Leutnant Kasos arbeitet seit November im Hotspot. Er habe sich freiwillig beworben für den Posten, sagt er. Kasos ist auf Lesbos geboren. Was hier passiert, gehe ihm nah. Kasos hat ein Gesicht wie ein junger brasilianischer Fußballer. Seine Stimme klingt sanft. Er sagt Sätze wie diesen: „Wir reden in der Flüchtlingskrise viel über Zahlen und Registrierungsnummern. Aber wir sehen hier die Gesichter zu den Nummern. Die Tränen der Frauen, das Schreien der Kinder.“

Besserung kann aus Sicht von Kasos vor allem ein Land bringen: die Türkei. Doch die Türkei bringe bisher vor allem große Überraschungen. Und Überraschungen lassen sich schlecht planen. Jeden Morgen wissen die griechischen Beamten nicht, wie viele Menschen aus der Türkei über das Mittelmeer in Richtung Lesbos kommen werden. Mehrere Flüchtlinge erzählen, dass die türkische Küstenwache sie bei der Abfahrt im Schlauchboot entdeckt hätte. Und sie offenbar nicht an der Überfahrt hinderte. Andere erzählen davon, dass türkische Boote so knapp an dem Schlauchboot vorbeifuhren, dass die Wellen das Boot fast zum Kentern gebracht hätten. Prüfen lassen sich die Geschichten nicht.

Bis zu 1500 Menschen kommen im Moment nach Lesbos

Zwischen 1000 und 1500 Menschen nehmen derzeit jeden Tag die gefährliche Reise nach Lesbos auf sich. Ist das Wetter sonnig, werden es mehr. Bei Sturm traut sich kaum ein Flüchtling in die wackeligen und überfüllten Schlauchboote der Schleuser. Obwohl manche Schleuser sogar einen „Sturm-Rabatt“ geben würden. Wieder eines dieser Gerüchte, das schnell die Runde macht. Klar ist nur: Weit mehr als 100 Menschen starben allein seit Beginn des Jahres im Meer vor Griechenland.

Doch die griechischen Polizisten sind nicht allein. Die anderen EU-Staaten haben mittlerweile 760 Polizisten zur Hilfe geschickt. Sie sind Mitarbeiter der europäischen Grenzschutzagentur Frontex. Es habe mehrere Monate gedauert, bis die EU-Staaten auf die Hilfegesuche von den griechischen Inseln reagierten, sagt ein Polizist. Doch nun arbeiten alleine 60 deutsche Beamte auf Lesbos. Einer von ihnen ist Jörg Heinen.

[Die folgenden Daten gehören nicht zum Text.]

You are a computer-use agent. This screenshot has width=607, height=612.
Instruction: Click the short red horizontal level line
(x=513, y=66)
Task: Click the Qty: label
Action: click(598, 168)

Sein Büro liegt direkt im Hafen von Mytilini, auch er hat seinen Laptop auf einem Tisch in einem Container aufgebaut. Die griechische Hafenpolizei sitzt gleich nebenan. Vor Heinens Büro reihen sich alte Außenborder aneinander. Es sind weit mehr als 100 Motoren, eingesammelt von den Booten der Schleuser. „Und das ist nicht einmal die Hälfte“, sagt ein Polizist. Die Behörden werden sie versteigern.

Heinen trägt keine Uniform, sondern ein kariertes Hemd. Frontex hilft der griechischen Küstenwache mit insgesamt 15 Booten oder Schiffen, vier sind es allein auf Lesbos. Dazu kommen zwei Helikopter und 24 Streifenwagen, die an der Küste patrouillieren. Heinen aber fährt nicht auf Streife. Er sitzt im Container und koordiniert die Einheiten gemeinsam mit den griechischen Offizieren. „Grenzlinien überwachen, bei unbekannten Objekten Kontakt aufnehmen, dann der Versuch, die Boote anzugehen.“ Und Leben zu retten. So beschreibt Heinen die Frontex-Arbeit. Kritiker sagen: Europa schottet sich weiter ab. Statt eine legale und sichere Reise für die Menschen über die Ägäis zu den Hotspots möglich zu machen.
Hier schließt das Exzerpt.